In more demanding applications, perhaps involving experimentation with random number generators, one can use information provided by the implementation on how it maps between strings and states to construct an arbitrary state by assembling the corresponding string. Note that the Value function must validate the string it is given, and must raise Constraint_Error if given a string that is not the image of a state. But this is the only time that state information must be checked for validity. In the more usual type of RNG design, the state information is exposed and often defined in detail, thereby creating the possibility of corruption or, alternatively, requiring that the operation for generating the next random number validate the state each time it is invoked.

The predefined discrete RNG package, Ada.Numerics.Discrete_Random, has an almost identical specification (not shown here).

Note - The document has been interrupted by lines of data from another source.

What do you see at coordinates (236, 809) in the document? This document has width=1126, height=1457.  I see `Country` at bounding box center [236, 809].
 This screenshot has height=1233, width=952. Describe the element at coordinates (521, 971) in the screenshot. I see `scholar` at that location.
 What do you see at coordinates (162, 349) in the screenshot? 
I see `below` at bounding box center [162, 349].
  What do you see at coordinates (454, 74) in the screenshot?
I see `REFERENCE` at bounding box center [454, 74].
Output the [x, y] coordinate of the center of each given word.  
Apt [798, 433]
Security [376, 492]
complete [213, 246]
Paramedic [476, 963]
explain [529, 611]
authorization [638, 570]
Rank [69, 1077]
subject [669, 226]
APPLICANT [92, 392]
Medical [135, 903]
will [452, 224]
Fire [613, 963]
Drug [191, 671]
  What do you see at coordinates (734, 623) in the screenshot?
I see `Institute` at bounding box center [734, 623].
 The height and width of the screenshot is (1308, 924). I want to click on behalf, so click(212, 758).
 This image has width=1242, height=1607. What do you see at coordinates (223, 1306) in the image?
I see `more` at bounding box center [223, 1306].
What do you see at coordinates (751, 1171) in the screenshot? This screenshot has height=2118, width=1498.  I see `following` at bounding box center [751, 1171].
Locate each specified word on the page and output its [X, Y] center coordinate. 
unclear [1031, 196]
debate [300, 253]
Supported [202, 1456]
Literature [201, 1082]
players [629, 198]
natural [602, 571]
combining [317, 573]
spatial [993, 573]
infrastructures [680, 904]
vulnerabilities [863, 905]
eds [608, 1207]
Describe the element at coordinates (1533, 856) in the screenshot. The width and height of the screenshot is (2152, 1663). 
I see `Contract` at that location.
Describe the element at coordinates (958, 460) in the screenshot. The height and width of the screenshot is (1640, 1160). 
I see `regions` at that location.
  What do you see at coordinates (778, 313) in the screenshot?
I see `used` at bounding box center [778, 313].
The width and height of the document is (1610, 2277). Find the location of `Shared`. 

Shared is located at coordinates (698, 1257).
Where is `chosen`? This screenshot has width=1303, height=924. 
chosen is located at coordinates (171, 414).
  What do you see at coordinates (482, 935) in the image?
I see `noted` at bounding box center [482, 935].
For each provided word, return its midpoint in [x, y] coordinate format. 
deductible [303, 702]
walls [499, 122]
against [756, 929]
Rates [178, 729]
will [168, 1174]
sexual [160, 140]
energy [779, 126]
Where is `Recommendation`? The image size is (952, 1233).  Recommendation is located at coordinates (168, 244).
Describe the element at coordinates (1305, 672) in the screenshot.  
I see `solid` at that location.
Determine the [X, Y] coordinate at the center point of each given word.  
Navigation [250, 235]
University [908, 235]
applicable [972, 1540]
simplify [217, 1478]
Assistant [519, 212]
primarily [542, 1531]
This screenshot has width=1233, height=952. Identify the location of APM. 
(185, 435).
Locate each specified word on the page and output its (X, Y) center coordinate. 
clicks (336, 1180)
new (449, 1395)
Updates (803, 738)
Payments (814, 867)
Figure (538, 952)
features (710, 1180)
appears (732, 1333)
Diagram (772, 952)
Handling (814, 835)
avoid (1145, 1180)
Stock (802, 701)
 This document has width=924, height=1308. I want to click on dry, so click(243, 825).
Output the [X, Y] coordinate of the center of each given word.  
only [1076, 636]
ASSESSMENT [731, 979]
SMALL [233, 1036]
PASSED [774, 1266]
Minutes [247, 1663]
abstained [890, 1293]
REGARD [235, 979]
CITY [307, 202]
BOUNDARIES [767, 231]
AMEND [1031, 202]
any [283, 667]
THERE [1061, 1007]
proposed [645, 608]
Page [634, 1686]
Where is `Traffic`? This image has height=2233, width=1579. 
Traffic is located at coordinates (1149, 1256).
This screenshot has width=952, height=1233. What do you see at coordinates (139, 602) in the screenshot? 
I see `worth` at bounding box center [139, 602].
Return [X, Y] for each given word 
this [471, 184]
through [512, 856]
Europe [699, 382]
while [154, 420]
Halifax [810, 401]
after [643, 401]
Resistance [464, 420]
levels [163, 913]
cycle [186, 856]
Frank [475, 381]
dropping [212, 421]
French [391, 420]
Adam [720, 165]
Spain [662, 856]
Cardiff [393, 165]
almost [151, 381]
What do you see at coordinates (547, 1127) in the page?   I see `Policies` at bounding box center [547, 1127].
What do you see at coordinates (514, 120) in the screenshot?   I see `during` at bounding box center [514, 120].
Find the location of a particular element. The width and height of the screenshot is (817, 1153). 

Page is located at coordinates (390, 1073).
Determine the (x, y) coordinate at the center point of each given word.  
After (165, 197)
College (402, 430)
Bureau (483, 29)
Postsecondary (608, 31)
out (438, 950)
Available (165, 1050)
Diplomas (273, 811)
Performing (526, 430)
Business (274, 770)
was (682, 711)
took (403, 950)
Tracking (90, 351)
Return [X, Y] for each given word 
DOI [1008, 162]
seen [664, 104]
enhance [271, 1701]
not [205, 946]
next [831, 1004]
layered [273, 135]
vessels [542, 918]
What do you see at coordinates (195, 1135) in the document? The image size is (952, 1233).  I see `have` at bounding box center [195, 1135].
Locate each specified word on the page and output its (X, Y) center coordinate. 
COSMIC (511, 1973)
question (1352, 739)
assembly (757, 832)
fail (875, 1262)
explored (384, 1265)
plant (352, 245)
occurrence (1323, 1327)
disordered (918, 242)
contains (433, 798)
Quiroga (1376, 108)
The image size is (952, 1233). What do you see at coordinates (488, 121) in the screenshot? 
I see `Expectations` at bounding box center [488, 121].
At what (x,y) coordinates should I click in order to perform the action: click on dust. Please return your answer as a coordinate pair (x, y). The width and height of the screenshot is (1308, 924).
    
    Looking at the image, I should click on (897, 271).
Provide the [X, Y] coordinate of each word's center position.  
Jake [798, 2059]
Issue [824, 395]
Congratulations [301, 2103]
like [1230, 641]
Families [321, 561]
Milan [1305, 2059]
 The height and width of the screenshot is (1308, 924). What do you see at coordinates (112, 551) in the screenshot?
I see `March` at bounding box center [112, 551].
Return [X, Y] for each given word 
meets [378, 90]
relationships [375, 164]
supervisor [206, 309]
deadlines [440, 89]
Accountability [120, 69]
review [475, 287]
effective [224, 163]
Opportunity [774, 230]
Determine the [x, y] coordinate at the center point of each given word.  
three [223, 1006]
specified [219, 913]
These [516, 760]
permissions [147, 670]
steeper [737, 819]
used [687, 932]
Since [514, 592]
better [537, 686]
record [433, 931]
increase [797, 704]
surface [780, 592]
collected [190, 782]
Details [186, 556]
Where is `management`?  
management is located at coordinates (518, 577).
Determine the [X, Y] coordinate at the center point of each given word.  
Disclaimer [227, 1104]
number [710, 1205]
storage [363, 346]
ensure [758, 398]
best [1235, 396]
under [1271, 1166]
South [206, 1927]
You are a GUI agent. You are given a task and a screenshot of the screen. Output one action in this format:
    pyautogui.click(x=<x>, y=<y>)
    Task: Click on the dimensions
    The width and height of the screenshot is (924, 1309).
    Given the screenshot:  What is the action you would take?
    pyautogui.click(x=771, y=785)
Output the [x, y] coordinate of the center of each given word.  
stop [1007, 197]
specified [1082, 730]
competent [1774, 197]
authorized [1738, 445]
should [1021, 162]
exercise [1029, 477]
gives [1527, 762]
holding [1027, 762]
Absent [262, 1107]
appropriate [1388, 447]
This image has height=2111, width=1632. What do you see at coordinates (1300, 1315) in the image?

The main difference is that it is generic and must be instantiated with a discrete subtype before use. It exports the same entities as Ada.Numerics.Float_Random, with the exception that its Random function delivers a value of the generic formal subtype Result_Subtype, instead of the Uniformly_Distributed subtype of Float.

Although it is not difficult to convert, or map, floating-point random numbers in the range 0.0 to 1.0 into integers in some range, or into the range of any other discrete subtype, some subtleties arise at the endpoints 0.0 and 1.0 with certain techniques. Ada.Numerics.Discrete_Random is provided partly to head off those potential problems and partly to allow implementations to gain efficiency, when the end goal is random integers, by staying entirely within the integer domain. Nevertheless, some unusual applications may not be well served by the discrete RNG package, because it cannot readily be used to generate (say) random integers in a different range on each call; the range of the Random function is fixed at instantiation time. An application that has such a requirement would be better off generating random floating-point numbers and mapping them into the desired dynamically varying range. A note in the reference manual gives a reliable technique for performing that mapping. If FG is a floating-point generator and M has an integer value greater than zero, then the expression Integer(Float(M) * Random(FG)) mod M yields an integer uniformly distributed in the range 0 to M-1. .

Bibliography

[1] L. Blum, M. Blum, and M. Shub. A Simple Unpredictable Pseudo-Random Number Generator. SIAM Journal of Computing 15(2):364--383, 1986.

[2] ISO/IEC DIS 8652. Information technology --- Programming languages --- Ada.

[3] P. L'Ecuyer. Efficient and Portable Combined Random Number Generators. Communications of the ACM 31(6):742--749, 774, 1988.

[4] P. A. Lewis, A. S. Goodman, and J. M. Miller. A Pseudo-Random Number Generator for the System/360. IBM System Journal 8(2):136--146, 1969.

[5] G. Marsaglia and A. Zaman. A New Class of Random Number Generators. Annals of Applied Probability 1(3):462--480, 1991.

[6] B. A. Wichmann and I. D. Hill. An Efficient and Portable Pseudo-Random Number Generator. Applied Statistics 31:188--190, 1982.